Kansas City Council raises concern about Spire’s attempt to increase your natural gas bill

2018 Star file photo

City Council passed a resolution Thursday expressing ‘concern’ with local natural gas giant Spire’s proposed rate increase on Kansas City customers.

The resolution states that the rate hike, which Spire estimates would raise customers’ bills by around $132 per year and net the company over $143 million in additional revenue, “poses risk to Kansas City residents and consumers at a time when they already face increased rates of inflation and energy burden.”

The resolution calls on the City Manager’s office to seek public feedback on the proposed rate increase. It also urges the state’s Public Service Commission, which regulates Spire and other utility monopolies, to “carefully consider” the case “in light of… the potential harm to Kansas Citians.”

First district councilmember Heather Hall was the only no vote.

Spire filed this rate increase request this spring following two other rate hikes the previous winter, which The Star found caused financial hardship for some families. If approved, this increase would go into effect in early 2023.

“In some parts of our community, the energy burden, or the percent of what they’re spending on their utility bills, is 10-15%, or even as high as 21% in one of our more disadvantaged census tracts,” said Andy Savastino, the city’s chief environmental officer, in a committee meeting Wednesday.

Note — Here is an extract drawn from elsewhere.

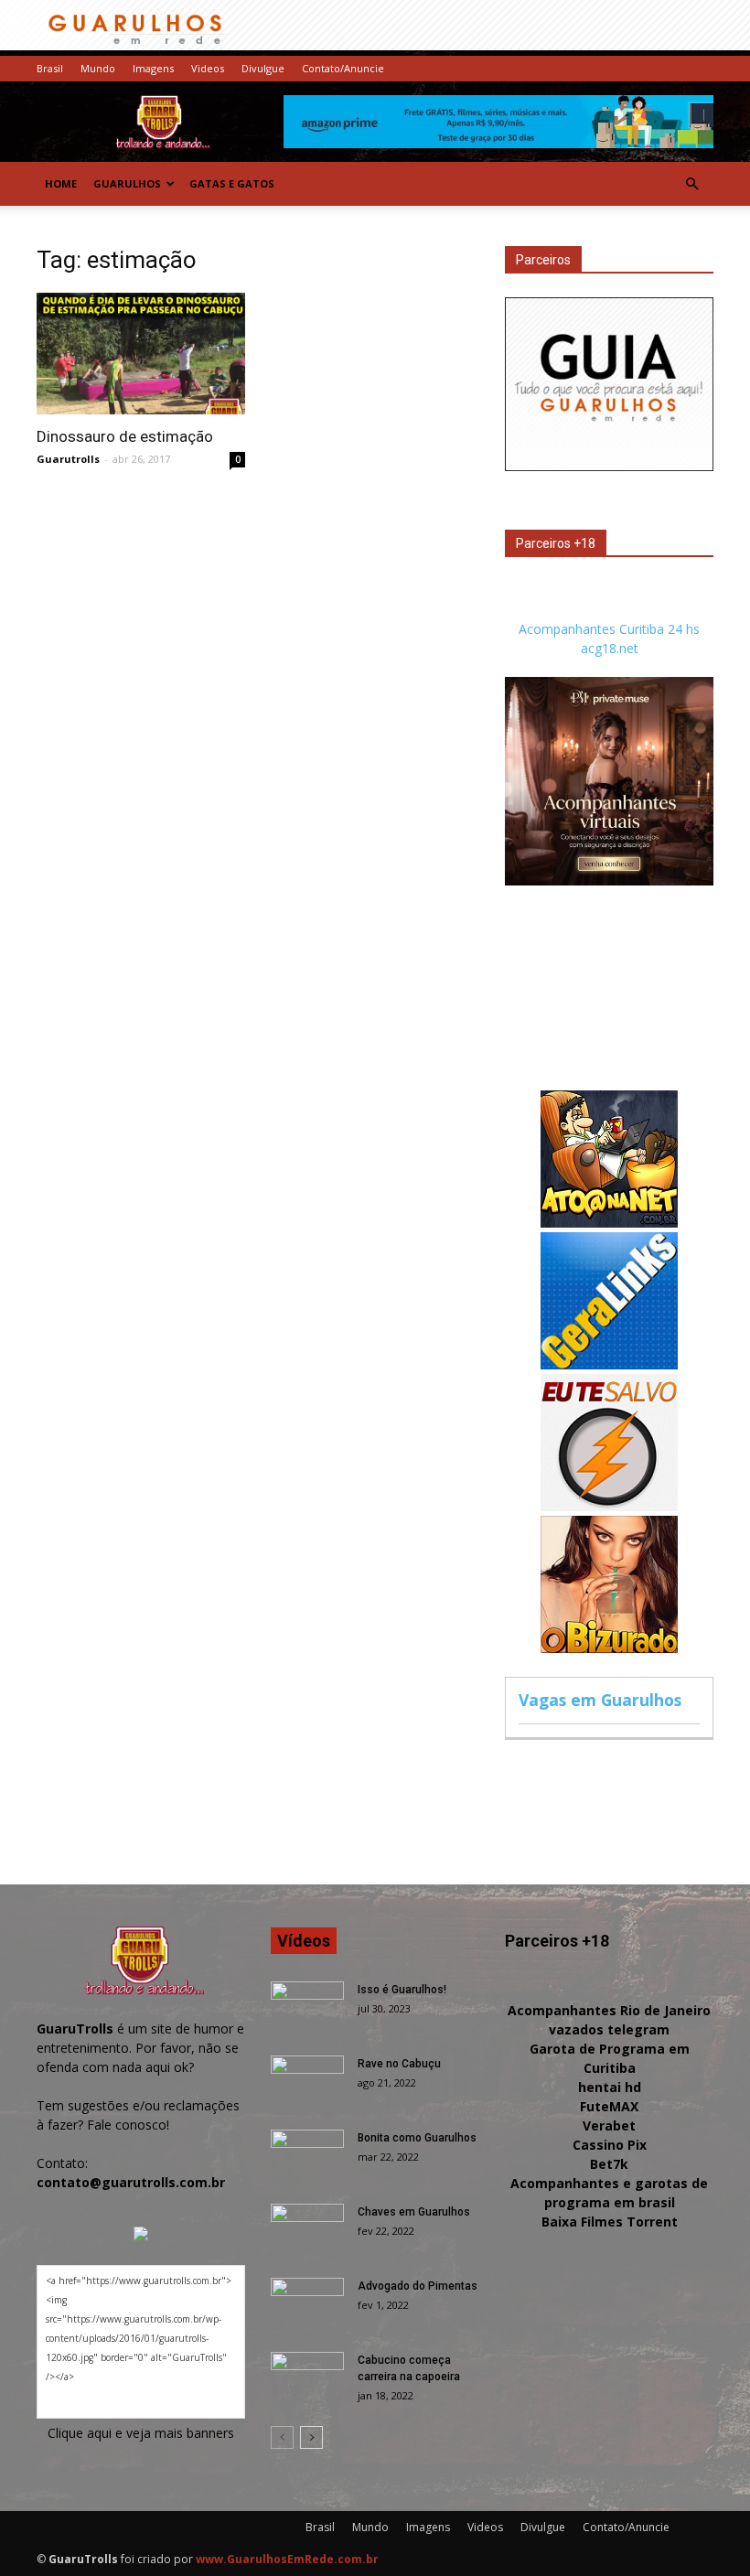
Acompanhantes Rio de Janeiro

The Public Service Commission has scheduled three public hearings to gather feedback directly from natural gas customers on October 12, 13 and 18. The latter two will be most accessible to Kansas City residents.

This resolution will also lead to additional public comment periods for the city to hear residents’ concerns. We’ll update this piece with details about those new hearings once the City Manager’s office schedules them.

While the Public Service Commission considers all evidence presented in rate cases like this one, they ultimately have the authority to decide whether to approve the increase. The city can submit evidence for the case like everyone else, but it does not have decision-making power over this statewide regulator.

“(This) is a pretty substantial increase for our citizens, particularly as we go into our winter months,” said District 4 representative at-large Katheryn Shields, who sponsored the resolution. “It’s kind of hard to see how that should be allowed to go unchallenged.”